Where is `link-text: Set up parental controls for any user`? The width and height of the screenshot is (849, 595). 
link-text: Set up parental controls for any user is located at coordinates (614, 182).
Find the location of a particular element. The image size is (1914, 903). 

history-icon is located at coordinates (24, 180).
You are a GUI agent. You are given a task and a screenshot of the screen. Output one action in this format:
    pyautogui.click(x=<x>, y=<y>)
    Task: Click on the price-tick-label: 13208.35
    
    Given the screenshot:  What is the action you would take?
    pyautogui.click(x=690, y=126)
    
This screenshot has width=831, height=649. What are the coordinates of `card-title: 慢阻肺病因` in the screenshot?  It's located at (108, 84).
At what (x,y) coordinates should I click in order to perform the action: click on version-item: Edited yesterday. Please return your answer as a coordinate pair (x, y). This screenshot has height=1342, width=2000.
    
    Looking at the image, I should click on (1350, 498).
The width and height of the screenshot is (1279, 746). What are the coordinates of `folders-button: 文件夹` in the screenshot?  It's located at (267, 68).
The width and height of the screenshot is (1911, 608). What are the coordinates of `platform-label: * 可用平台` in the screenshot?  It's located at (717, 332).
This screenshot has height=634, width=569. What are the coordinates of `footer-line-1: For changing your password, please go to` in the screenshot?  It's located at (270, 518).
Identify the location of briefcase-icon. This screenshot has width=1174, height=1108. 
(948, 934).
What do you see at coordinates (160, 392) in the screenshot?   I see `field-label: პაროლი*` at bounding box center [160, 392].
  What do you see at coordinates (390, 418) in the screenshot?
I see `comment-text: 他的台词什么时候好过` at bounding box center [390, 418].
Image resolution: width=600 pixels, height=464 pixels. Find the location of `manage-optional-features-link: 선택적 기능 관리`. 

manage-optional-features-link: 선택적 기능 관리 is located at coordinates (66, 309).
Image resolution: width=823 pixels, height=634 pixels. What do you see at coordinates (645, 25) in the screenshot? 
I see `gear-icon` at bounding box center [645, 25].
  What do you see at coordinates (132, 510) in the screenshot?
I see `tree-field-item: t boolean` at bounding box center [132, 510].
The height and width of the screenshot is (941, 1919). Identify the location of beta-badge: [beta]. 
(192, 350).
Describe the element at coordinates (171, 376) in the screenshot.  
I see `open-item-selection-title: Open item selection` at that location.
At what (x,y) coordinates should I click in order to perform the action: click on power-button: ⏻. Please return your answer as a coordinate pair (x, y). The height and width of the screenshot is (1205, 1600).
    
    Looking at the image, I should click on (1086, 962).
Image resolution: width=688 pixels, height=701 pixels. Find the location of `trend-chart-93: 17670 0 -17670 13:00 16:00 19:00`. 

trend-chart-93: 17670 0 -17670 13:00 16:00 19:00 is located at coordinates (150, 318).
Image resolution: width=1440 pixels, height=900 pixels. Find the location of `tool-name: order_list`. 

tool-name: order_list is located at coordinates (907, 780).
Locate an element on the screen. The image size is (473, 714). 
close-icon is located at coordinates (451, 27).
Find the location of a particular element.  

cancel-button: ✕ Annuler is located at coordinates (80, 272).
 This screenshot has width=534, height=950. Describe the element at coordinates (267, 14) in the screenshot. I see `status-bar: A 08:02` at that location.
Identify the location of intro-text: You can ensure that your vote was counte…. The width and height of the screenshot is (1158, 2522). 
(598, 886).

## ACTIVITY
Copy the listing above again with every line unchanged.

## TASK RESPONSE
Where is `link-text: Set up parental controls for any user`? The width and height of the screenshot is (849, 595). 
link-text: Set up parental controls for any user is located at coordinates (614, 182).
Find the location of a particular element. The image size is (1914, 903). 

history-icon is located at coordinates (24, 180).
You are a GUI agent. You are given a task and a screenshot of the screen. Output one action in this format:
    pyautogui.click(x=<x>, y=<y>)
    Task: Click on the price-tick-label: 13208.35
    
    Given the screenshot:  What is the action you would take?
    pyautogui.click(x=690, y=126)
    
This screenshot has width=831, height=649. What are the coordinates of `card-title: 慢阻肺病因` in the screenshot?  It's located at (108, 84).
At what (x,y) coordinates should I click in order to perform the action: click on version-item: Edited yesterday. Please return your answer as a coordinate pair (x, y). This screenshot has height=1342, width=2000.
    
    Looking at the image, I should click on (1350, 498).
The width and height of the screenshot is (1279, 746). What are the coordinates of `folders-button: 文件夹` in the screenshot?  It's located at (267, 68).
The width and height of the screenshot is (1911, 608). What are the coordinates of `platform-label: * 可用平台` in the screenshot?  It's located at (717, 332).
This screenshot has height=634, width=569. What are the coordinates of `footer-line-1: For changing your password, please go to` in the screenshot?  It's located at (270, 518).
Identify the location of briefcase-icon. This screenshot has width=1174, height=1108. 
(948, 934).
What do you see at coordinates (160, 392) in the screenshot?   I see `field-label: პაროლი*` at bounding box center [160, 392].
  What do you see at coordinates (390, 418) in the screenshot?
I see `comment-text: 他的台词什么时候好过` at bounding box center [390, 418].
Image resolution: width=600 pixels, height=464 pixels. Find the location of `manage-optional-features-link: 선택적 기능 관리`. 

manage-optional-features-link: 선택적 기능 관리 is located at coordinates (66, 309).
Image resolution: width=823 pixels, height=634 pixels. What do you see at coordinates (645, 25) in the screenshot? 
I see `gear-icon` at bounding box center [645, 25].
  What do you see at coordinates (132, 510) in the screenshot?
I see `tree-field-item: t boolean` at bounding box center [132, 510].
The height and width of the screenshot is (941, 1919). Identify the location of beta-badge: [beta]. 
(192, 350).
Describe the element at coordinates (171, 376) in the screenshot.  
I see `open-item-selection-title: Open item selection` at that location.
At what (x,y) coordinates should I click in order to perform the action: click on power-button: ⏻. Please return your answer as a coordinate pair (x, y). The height and width of the screenshot is (1205, 1600).
    
    Looking at the image, I should click on (1086, 962).
Image resolution: width=688 pixels, height=701 pixels. Find the location of `trend-chart-93: 17670 0 -17670 13:00 16:00 19:00`. 

trend-chart-93: 17670 0 -17670 13:00 16:00 19:00 is located at coordinates (150, 318).
Image resolution: width=1440 pixels, height=900 pixels. Find the location of `tool-name: order_list`. 

tool-name: order_list is located at coordinates (907, 780).
Locate an element on the screen. The image size is (473, 714). 
close-icon is located at coordinates (451, 27).
Find the location of a particular element.  

cancel-button: ✕ Annuler is located at coordinates (80, 272).
 This screenshot has width=534, height=950. Describe the element at coordinates (267, 14) in the screenshot. I see `status-bar: A 08:02` at that location.
Identify the location of intro-text: You can ensure that your vote was counte…. The width and height of the screenshot is (1158, 2522). 
(598, 886).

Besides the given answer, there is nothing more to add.